Task brief.
The answer must be every line below that holds the word "computer".

Data for processing.
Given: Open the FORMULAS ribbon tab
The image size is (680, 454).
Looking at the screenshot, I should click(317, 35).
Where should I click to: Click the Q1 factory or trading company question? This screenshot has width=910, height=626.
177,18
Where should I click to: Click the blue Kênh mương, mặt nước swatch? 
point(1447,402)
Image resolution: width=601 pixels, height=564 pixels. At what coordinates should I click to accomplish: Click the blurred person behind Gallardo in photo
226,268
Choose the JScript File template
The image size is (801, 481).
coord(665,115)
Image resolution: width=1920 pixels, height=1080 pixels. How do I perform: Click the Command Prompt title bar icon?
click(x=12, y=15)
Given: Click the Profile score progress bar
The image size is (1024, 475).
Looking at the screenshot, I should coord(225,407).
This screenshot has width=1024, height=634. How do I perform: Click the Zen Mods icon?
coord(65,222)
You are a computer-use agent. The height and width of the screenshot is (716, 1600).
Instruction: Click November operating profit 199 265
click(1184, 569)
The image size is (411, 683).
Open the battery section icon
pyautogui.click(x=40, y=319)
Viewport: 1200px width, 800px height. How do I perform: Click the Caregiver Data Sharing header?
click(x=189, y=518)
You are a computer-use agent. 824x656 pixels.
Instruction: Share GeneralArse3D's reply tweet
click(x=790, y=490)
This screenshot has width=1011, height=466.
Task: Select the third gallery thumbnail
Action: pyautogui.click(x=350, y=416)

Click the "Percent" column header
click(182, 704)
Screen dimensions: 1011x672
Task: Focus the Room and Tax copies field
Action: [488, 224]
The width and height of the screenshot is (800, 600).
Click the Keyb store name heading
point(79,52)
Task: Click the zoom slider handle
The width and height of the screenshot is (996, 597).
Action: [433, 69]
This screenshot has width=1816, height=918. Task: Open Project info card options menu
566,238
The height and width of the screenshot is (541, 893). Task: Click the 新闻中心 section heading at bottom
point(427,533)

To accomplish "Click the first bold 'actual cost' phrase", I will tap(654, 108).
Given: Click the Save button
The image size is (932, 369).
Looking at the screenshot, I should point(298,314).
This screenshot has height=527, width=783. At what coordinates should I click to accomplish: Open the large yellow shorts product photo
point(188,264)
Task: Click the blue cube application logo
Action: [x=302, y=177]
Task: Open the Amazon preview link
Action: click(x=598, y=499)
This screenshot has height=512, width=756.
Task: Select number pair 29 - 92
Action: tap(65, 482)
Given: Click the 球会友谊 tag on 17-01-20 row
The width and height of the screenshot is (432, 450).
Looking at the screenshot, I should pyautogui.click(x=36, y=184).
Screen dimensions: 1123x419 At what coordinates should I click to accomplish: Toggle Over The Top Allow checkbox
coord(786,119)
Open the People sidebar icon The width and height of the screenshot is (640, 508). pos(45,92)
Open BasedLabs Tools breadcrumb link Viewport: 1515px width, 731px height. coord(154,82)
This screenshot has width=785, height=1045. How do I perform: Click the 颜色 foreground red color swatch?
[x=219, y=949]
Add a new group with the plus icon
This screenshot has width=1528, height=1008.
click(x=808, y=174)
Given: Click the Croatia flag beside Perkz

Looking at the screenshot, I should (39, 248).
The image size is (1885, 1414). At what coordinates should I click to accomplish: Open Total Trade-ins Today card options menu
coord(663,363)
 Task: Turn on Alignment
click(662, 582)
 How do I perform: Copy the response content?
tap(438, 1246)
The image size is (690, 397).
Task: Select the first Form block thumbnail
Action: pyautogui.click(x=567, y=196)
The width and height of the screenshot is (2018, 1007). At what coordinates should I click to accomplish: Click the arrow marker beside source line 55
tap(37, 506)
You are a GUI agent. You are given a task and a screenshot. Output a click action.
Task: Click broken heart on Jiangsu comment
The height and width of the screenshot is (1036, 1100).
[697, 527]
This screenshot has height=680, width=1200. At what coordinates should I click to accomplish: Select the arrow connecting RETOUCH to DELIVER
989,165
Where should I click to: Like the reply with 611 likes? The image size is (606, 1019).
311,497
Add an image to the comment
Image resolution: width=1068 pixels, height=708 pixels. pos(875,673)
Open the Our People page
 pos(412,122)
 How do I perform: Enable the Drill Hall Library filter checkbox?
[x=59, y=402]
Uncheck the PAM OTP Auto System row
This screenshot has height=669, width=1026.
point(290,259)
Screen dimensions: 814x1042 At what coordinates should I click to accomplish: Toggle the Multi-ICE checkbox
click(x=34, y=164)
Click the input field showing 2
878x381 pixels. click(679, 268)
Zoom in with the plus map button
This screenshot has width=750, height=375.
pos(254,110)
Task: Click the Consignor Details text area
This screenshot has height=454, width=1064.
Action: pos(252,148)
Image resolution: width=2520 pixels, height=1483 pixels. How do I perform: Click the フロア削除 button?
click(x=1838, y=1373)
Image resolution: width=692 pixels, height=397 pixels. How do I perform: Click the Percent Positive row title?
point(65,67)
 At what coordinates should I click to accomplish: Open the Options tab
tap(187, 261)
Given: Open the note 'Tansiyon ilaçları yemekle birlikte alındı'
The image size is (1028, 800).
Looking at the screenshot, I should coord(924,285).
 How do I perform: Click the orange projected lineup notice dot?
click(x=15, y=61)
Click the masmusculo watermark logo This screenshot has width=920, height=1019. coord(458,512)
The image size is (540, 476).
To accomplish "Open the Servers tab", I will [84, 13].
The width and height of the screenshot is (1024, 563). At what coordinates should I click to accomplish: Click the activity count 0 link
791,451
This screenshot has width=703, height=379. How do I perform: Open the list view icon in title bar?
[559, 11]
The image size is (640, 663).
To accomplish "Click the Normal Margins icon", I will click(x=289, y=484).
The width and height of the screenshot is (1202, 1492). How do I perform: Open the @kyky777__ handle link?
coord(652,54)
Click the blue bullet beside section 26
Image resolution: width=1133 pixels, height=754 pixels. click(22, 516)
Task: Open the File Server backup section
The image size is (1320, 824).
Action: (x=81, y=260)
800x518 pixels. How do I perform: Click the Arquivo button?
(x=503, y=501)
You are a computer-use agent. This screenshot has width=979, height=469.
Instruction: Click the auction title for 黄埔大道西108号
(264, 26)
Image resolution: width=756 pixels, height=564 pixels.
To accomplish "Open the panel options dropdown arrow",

Solution.
You are a computer-use agent. The height and width of the screenshot is (716, 1600).
You are a computer-use agent. 824x656 pixels.
You are a computer-use agent. This screenshot has width=979, height=469.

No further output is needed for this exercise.